WRITTEN TASKS >>
1. Do statements (a), (b) and (c) agree with the moss-growing post? For each, answer yes or no and quote the words from the post that decide it.
(a) The writer's attempt with buttermilk was successful.
(b) The linked website gave enough weight to choosing a moss suited to the intended conditions.
(c) Moss on concrete whose feet can't be lifted off cleanly will probably grow only on a similarly high pH stone surface.
2. In the moss-growing post, find every surface named in the sentences beginning with "If" as a place where moss may be found growing, and list them all.
3. Answer these questions from the moss-growing post:
(a) What did the writer think the buttermilk acted as, more than as a nutrient?
(b) What does the post call very difficult to identify?
(c) If you find moss on a rock, what should you take home?

SOURCE TEXT >>
# # # # # # #
I always had the impression that the buttermilk acted more as a glue to hold it in place than a nutrient for the moss. We tried it and it didn’t work. Here is a link to a good website on the subject. Growing moss

There is some useful info on that Link, but it didn't emphasize enough the most important aspect of growing moss anywhere: choose a moss that grows in as close as possible to the same conditions as you intend. If it's growing on a log, and is ~inseparable from the log, it probably needs to grow on wood, and most likely a specific kind of wood. It is very difficult to identity the species of old logs. If it it growing on a concrete surface and its feet can't be lifted off cleanly it probably will only grow on a similarly high pH stone surface. If you find it on a rock and not generally growing on other surfaces nearby, it's probably VERY substrate specific to the compounds in that rock. Take that rock home, or one like it, or expect to be disappointed.
# # # # # # #
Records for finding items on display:

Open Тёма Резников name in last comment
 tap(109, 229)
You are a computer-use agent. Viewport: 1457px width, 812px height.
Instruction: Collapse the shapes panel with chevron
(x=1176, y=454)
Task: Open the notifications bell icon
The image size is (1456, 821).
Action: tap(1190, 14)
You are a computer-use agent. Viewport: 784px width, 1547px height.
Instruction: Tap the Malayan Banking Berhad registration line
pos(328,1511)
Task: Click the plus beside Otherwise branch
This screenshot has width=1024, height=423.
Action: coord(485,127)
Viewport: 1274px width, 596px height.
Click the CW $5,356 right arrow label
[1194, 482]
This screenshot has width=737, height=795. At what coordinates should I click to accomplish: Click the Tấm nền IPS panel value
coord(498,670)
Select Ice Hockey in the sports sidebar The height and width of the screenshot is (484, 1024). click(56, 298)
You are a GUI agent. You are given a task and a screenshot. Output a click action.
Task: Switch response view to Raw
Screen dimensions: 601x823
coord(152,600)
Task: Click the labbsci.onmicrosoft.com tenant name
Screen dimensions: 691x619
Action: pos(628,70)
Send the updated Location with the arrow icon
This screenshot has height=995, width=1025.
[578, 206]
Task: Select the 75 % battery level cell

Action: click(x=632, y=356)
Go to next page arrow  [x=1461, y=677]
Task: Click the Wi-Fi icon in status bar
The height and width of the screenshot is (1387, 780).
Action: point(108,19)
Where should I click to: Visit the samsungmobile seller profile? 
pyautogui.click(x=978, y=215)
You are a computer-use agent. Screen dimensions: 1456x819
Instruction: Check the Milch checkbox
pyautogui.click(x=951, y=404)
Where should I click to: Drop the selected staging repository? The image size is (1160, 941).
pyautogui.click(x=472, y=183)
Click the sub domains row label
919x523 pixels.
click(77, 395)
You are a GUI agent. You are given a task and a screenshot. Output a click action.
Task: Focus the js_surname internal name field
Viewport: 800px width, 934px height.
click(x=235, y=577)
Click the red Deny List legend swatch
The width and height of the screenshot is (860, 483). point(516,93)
# # # # # # #
RESPONSES BY TASK >>
1.
(a) No: "We tried it and it didn’t work."
(b) No: "it didn't emphasize enough the most important aspect of growing moss anywhere"
(c) Yes: "it probably will only grow on a similarly high pH stone surface"

2.
a log
a concrete surface
a rock

3.
(a) A glue to hold it in place
(b) The species of old logs
(c) That rock, or one like it